The venture capital industry has spent the past four years funding a gold rush, but one of its most prescient voices thinks the prospectors are digging in the wrong place.

Chi-Hua Chien, the Kleiner Perkins partner who backed Facebook before most of the industry understood social networks, is now making a contrarian case about artificial intelligence: the companies that will capture the most value from the technology are not the ones building foundation models or selling API access. They are the ones quietly using AI to transform their existing businesses—retailers optimizing supply chains, insurers automating underwriting, manufacturers predicting equipment failures before they happen.

The argument is not that OpenAI or its competitors will fail. It is that the economics of selling AI as a product are brutal, while the economics of deploying AI as a capability inside a business with existing customers and distribution are extraordinarily attractive.

The picks-and-shovels trap

Silicon Valley loves the picks-and-shovels metaphor—the idea that during a gold rush, the smart money sells equipment to miners rather than mining itself. Nvidia has been the poster child for this thesis, and its stock price reflects it.
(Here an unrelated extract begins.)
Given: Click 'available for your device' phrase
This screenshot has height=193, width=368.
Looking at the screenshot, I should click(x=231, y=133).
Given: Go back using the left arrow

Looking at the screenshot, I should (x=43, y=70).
But Chien's point is subtler: even the picks-and-shovels layer is becoming commoditized faster than expected.

Foundation models are converging in capability. Open-source alternatives are closing the gap. Inference costs are plummeting. The moat that seemed so wide in 2024 looks narrower every quarter. Meanwhile, the companies with proprietary data, established customer relationships, and domain expertise have something that cannot be replicated by training a larger model.
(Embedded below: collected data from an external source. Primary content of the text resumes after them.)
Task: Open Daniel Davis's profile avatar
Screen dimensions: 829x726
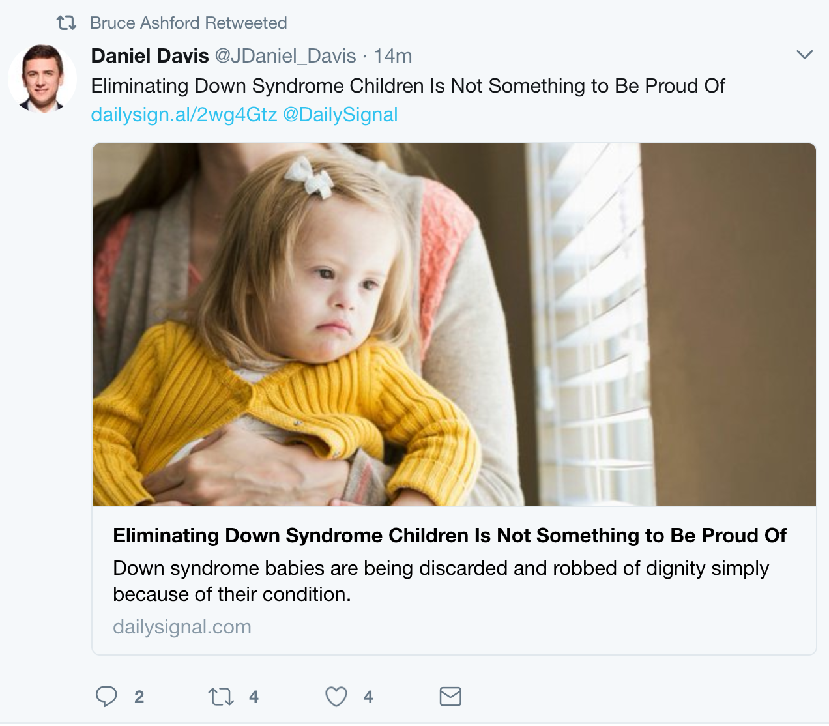Action: [x=43, y=78]
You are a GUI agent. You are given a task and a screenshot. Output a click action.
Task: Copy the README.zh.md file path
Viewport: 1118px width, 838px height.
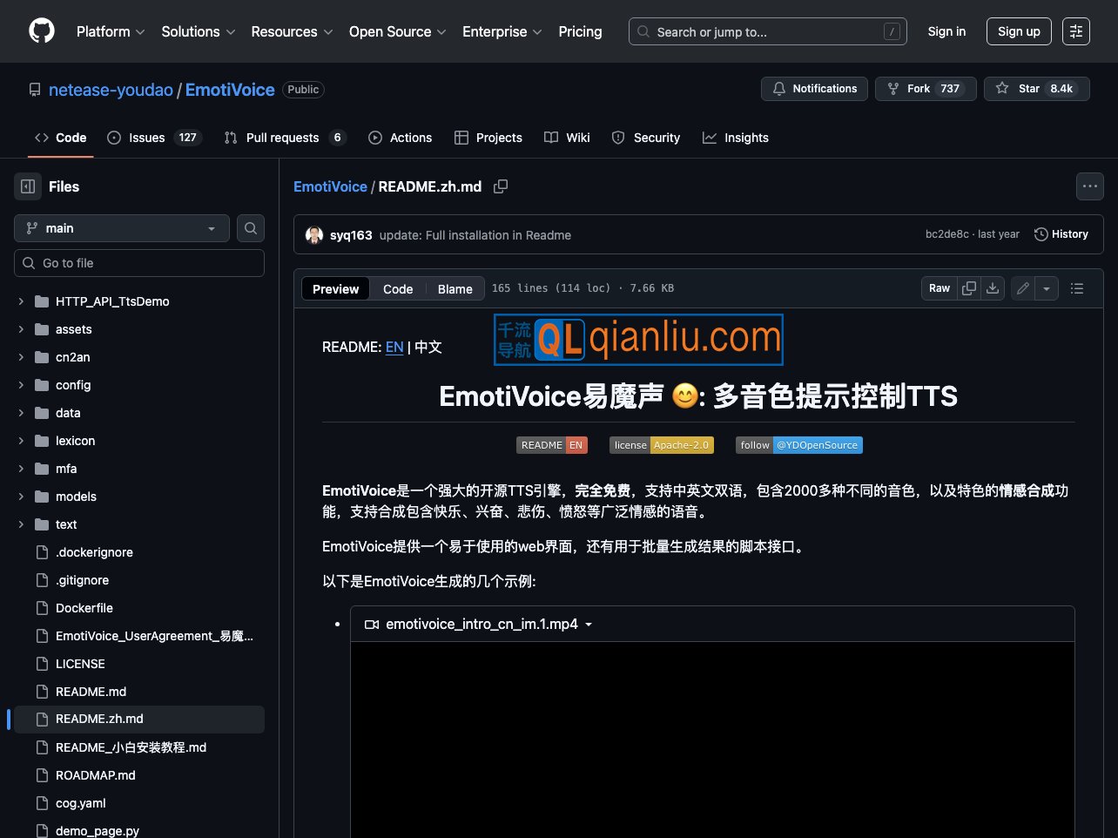coord(501,186)
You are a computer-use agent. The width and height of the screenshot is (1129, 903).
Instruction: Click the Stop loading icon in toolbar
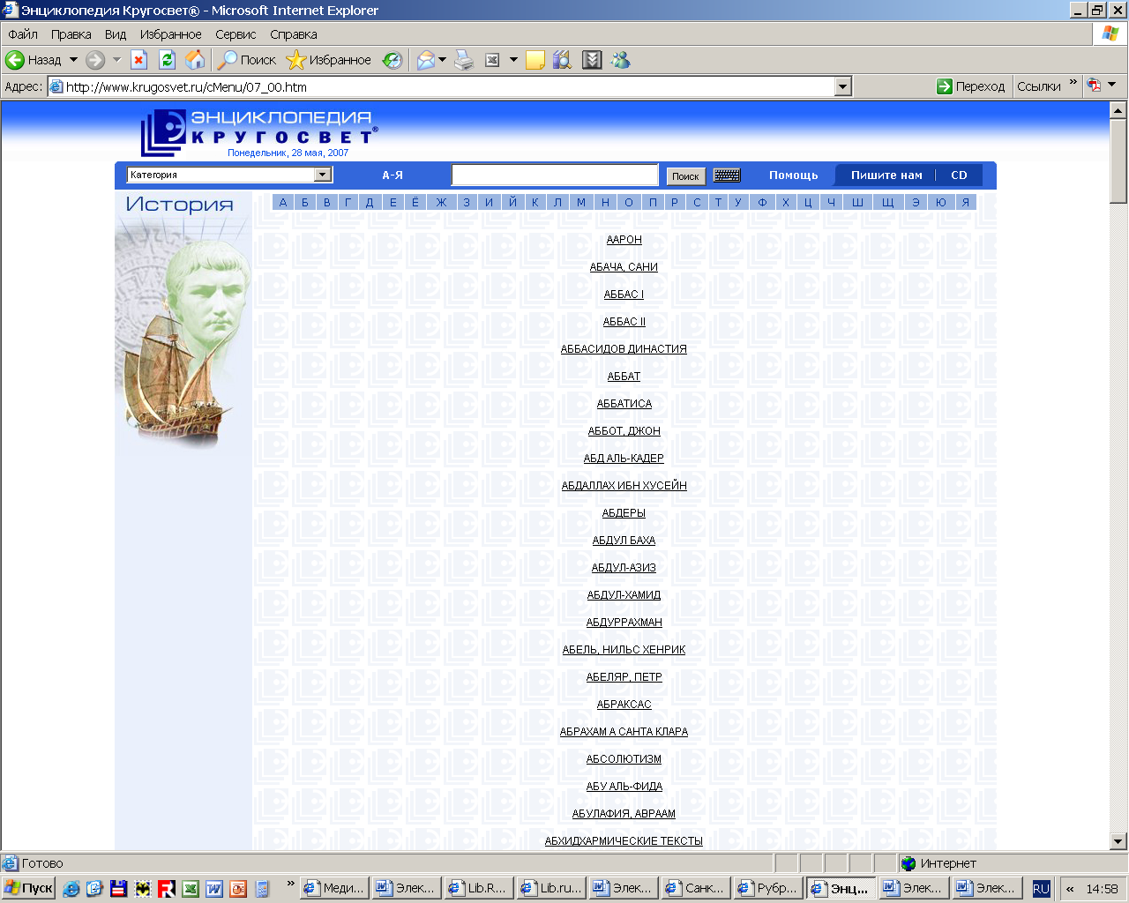point(138,60)
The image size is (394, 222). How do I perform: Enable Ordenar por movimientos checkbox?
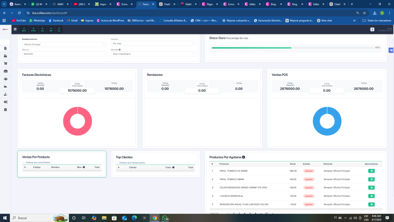(23, 162)
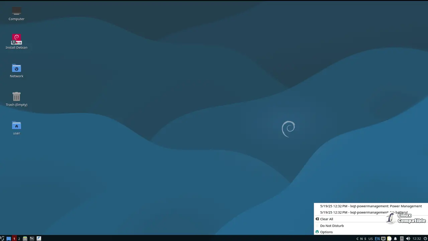Select the EN keyboard layout indicator
Screen dimensions: 428x241
click(x=377, y=238)
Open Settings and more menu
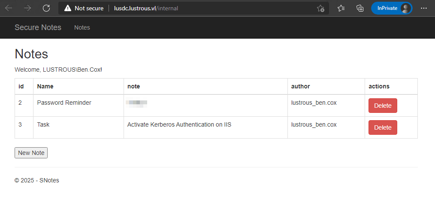 [x=424, y=8]
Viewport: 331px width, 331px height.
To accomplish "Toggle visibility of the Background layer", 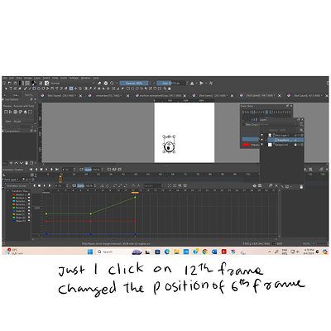I will [262, 145].
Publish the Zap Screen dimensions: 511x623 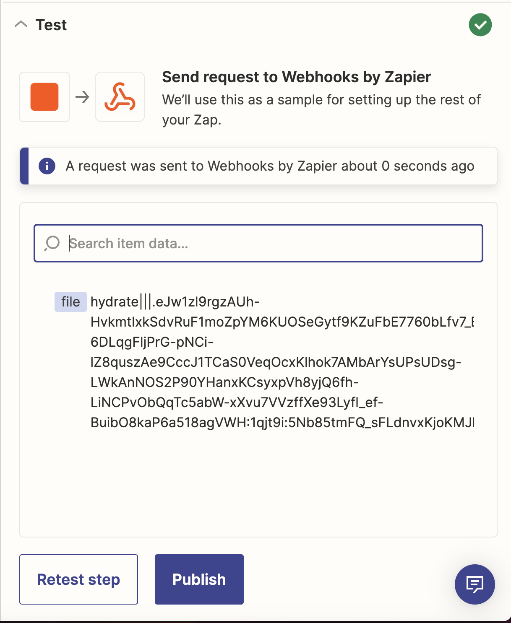(199, 579)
Where the value actually accrues

Consider the difference between a startup selling an AI-powered legal research tool and a law firm that deploys similar technology internally. The startup must acquire customers, compete on price, and watch margins compress as rivals proliferate. The law firm captures the productivity gains directly, charges the same hourly rates, and faces no new competitive pressure from the technology itself.
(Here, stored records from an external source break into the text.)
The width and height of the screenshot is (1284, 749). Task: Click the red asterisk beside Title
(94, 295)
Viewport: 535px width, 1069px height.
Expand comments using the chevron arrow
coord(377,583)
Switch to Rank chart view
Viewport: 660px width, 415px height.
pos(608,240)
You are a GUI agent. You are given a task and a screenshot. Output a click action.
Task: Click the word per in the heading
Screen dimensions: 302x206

This dynamic plays out across industries. The AI layer becomes infrastructure—valuable, necessary, but not where the economic surplus concentrates. The surplus flows to whoever controls the customer relationship and the data that makes AI actually useful in a specific context.

Our take

Chien's thesis is uncomfortable for an industry that has poured tens of billions into AI startups, but discomfort is often a sign of insight. The most transformative technologies rarely make their inventors the richest people in the room—they make their best deployers wealthy instead. Electricity did not mint fortunes for power plant operators; it minted them for manufacturers who electrified their factories. The same pattern is emerging with AI, and the investors who recognize it early will look as prescient as Chien did in 2007.